▸ INSTRUCTIONS FOR THE TASK: Copy each of the records below word for word, exactly as it appears.

▸ SUPPLIED ENTRIES:
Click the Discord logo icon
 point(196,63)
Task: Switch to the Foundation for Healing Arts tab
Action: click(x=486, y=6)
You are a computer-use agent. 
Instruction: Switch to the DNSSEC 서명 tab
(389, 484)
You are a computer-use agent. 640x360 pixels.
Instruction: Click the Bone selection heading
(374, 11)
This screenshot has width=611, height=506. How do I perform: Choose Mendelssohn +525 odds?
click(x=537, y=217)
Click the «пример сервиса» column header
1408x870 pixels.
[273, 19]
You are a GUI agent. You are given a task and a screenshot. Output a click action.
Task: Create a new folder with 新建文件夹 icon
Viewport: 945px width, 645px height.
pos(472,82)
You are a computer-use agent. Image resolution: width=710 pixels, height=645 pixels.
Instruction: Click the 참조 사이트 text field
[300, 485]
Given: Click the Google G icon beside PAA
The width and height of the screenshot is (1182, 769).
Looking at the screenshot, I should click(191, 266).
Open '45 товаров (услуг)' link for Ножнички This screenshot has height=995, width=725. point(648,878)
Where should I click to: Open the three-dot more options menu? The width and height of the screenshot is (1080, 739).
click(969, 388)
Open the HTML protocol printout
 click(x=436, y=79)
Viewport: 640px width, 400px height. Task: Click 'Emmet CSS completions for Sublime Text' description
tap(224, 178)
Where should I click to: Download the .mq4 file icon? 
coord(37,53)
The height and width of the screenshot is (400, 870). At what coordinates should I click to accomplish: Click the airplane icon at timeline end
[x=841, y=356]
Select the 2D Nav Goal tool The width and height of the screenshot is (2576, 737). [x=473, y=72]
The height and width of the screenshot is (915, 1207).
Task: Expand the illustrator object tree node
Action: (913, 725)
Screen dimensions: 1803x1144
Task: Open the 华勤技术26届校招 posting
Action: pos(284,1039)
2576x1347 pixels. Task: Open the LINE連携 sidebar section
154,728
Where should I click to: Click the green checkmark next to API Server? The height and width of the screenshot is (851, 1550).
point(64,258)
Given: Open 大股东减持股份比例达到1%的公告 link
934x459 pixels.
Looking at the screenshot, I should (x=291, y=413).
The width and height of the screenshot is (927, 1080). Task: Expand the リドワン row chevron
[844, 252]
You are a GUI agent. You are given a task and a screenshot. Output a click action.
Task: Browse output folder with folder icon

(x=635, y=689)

▸ EXERCISE RESULT:
Click the Discord logo icon
 point(196,63)
Task: Switch to the Foundation for Healing Arts tab
Action: click(x=486, y=6)
You are a computer-use agent. 
Instruction: Switch to the DNSSEC 서명 tab
(389, 484)
You are a computer-use agent. 640x360 pixels.
Instruction: Click the Bone selection heading
(374, 11)
This screenshot has width=611, height=506. How do I perform: Choose Mendelssohn +525 odds?
click(x=537, y=217)
Click the «пример сервиса» column header
1408x870 pixels.
[273, 19]
You are a GUI agent. You are given a task and a screenshot. Output a click action.
Task: Create a new folder with 新建文件夹 icon
Viewport: 945px width, 645px height.
pos(472,82)
You are a computer-use agent. Image resolution: width=710 pixels, height=645 pixels.
Instruction: Click the 참조 사이트 text field
[300, 485]
Given: Click the Google G icon beside PAA
The width and height of the screenshot is (1182, 769).
Looking at the screenshot, I should click(191, 266).
Open '45 товаров (услуг)' link for Ножнички This screenshot has height=995, width=725. point(648,878)
Where should I click to: Open the three-dot more options menu? The width and height of the screenshot is (1080, 739).
click(969, 388)
Open the HTML protocol printout
 click(x=436, y=79)
Viewport: 640px width, 400px height. Task: Click 'Emmet CSS completions for Sublime Text' description
tap(224, 178)
Where should I click to: Download the .mq4 file icon? 
coord(37,53)
The height and width of the screenshot is (400, 870). At what coordinates should I click to accomplish: Click the airplane icon at timeline end
[x=841, y=356]
Select the 2D Nav Goal tool The width and height of the screenshot is (2576, 737). [x=473, y=72]
The height and width of the screenshot is (915, 1207).
Task: Expand the illustrator object tree node
Action: (913, 725)
Screen dimensions: 1803x1144
Task: Open the 华勤技术26届校招 posting
Action: pos(284,1039)
2576x1347 pixels. Task: Open the LINE連携 sidebar section
154,728
Where should I click to: Click the green checkmark next to API Server? The height and width of the screenshot is (851, 1550).
point(64,258)
Given: Open 大股东减持股份比例达到1%的公告 link
934x459 pixels.
Looking at the screenshot, I should (x=291, y=413).
The width and height of the screenshot is (927, 1080). Task: Expand the リドワン row chevron
[844, 252]
You are a GUI agent. You are given a task and a screenshot. Output a click action.
Task: Browse output folder with folder icon

(x=635, y=689)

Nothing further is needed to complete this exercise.